(en.wikipedia.org) Diophantine equation - Wikipedia

ROAM_REFS: https://en.wikipedia.org/wiki/Diophantine_equation#Linear_Diophantine_equations

* One equation

The simplest linear Diophantine equation takes the form \[ax + by = c,\] where a, b and c are given integers. The solutions are described by the following theorem:

This Diophantine equation has a solution (where x and y are integers) if and only if c is a multiple of the greatest common divisor of a and b. Moreover, if (x, y) is a solution, then the other solutions have the form (x + kv, y − ku), where k is an arbitrary integer, and u and v are the quotients of a and b (respectively) by the greatest common divisor of a and b.

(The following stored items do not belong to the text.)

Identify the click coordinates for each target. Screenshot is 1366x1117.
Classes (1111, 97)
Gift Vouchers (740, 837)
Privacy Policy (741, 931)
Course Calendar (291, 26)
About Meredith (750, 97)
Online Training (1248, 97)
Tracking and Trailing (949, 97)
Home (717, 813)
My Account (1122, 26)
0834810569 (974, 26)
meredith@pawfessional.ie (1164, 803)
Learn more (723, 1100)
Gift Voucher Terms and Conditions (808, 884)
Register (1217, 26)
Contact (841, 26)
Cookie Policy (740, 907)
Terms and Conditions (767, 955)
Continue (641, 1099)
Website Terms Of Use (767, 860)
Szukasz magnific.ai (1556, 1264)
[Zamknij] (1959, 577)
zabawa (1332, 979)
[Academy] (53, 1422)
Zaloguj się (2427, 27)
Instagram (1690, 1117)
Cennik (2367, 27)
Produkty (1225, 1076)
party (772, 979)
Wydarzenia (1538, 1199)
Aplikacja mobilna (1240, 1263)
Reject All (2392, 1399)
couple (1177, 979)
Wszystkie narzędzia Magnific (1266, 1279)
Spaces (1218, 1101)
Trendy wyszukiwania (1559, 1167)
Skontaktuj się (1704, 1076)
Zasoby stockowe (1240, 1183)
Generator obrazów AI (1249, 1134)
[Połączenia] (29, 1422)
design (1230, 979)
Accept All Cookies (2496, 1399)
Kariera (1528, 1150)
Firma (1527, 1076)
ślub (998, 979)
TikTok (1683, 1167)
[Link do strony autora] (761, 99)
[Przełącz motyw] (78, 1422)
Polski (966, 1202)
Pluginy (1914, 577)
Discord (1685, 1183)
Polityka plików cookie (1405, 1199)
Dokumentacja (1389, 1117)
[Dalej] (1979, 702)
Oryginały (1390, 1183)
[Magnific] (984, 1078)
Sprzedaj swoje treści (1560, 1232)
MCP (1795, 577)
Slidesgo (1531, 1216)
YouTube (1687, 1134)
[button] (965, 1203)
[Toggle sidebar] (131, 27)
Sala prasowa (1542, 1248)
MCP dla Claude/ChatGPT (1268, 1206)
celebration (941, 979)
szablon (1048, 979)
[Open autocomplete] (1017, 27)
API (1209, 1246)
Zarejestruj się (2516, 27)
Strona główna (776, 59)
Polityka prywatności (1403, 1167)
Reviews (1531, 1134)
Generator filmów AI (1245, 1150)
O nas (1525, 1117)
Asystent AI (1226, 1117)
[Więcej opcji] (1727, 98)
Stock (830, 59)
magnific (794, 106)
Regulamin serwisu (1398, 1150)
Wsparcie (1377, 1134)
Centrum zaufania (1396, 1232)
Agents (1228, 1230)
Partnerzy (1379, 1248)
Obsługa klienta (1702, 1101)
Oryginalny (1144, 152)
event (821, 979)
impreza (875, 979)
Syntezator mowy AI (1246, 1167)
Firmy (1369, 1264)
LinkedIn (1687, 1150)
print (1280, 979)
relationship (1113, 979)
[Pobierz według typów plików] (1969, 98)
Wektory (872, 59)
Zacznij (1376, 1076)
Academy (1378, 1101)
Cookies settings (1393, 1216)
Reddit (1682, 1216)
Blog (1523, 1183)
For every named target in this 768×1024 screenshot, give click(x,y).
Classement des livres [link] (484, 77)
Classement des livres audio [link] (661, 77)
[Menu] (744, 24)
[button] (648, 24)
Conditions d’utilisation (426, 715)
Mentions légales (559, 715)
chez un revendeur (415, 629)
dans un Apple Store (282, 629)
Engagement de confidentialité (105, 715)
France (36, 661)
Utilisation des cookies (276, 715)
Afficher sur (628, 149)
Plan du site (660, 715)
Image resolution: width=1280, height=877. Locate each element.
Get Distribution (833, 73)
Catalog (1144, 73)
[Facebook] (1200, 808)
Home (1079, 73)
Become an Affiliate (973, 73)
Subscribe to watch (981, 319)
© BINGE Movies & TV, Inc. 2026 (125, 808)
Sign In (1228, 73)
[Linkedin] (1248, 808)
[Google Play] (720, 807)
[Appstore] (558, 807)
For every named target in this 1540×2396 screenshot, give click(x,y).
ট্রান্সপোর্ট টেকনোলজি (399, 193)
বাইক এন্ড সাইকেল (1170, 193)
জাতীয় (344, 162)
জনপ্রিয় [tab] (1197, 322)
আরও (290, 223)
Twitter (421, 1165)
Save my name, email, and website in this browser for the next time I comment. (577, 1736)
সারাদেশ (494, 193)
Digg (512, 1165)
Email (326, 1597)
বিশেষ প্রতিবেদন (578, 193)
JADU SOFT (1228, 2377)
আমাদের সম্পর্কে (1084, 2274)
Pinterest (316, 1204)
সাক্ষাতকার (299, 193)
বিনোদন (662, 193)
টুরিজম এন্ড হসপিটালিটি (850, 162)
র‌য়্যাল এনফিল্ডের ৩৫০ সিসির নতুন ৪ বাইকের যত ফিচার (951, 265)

Proof: If d is this greatest common divisor, Bézout's identity asserts the existence of integers e and f such that ae + bf = d. If c is a multiple of d, then c = dh for some integer h, and (eh, fh) is a solution. On the other hand, for every pair of integers x and y, the greatest common divisor d of a and b divides ax + by. Thus, if the equation has a solution, then c must be a multiple of d. If a = ud and b = vd, then for every solution (x, y), we have \[\begin{matrix} {a(x + kv) + b(y - ku)} & {= ax + by + k(av - bu)} \\ & {= ax + by + k(udv - vdu)} \\ & {= ax + by,} \end{matrix}\] showing that (x + kv, y − ku) is another solution. Finally, given two solutions such that \[ax_{1} + by_{1} = ax_{2} + by_{2} = c,\] one deduces that \[u(x_{2} - x_{1}) + v(y_{2} - y_{1}) = 0.\] As u and v are coprime, Euclid's lemma shows that v divides /x/₂ − /x/₁, and thus that there exists an integer k such that both \[x_{2} - x_{1} = kv,\quad y_{2} - y_{1} = - ku.\] Therefore, \[x_{2} = x_{1} + kv,\quad y_{2} = y_{1} - ku,\] which completes the proof.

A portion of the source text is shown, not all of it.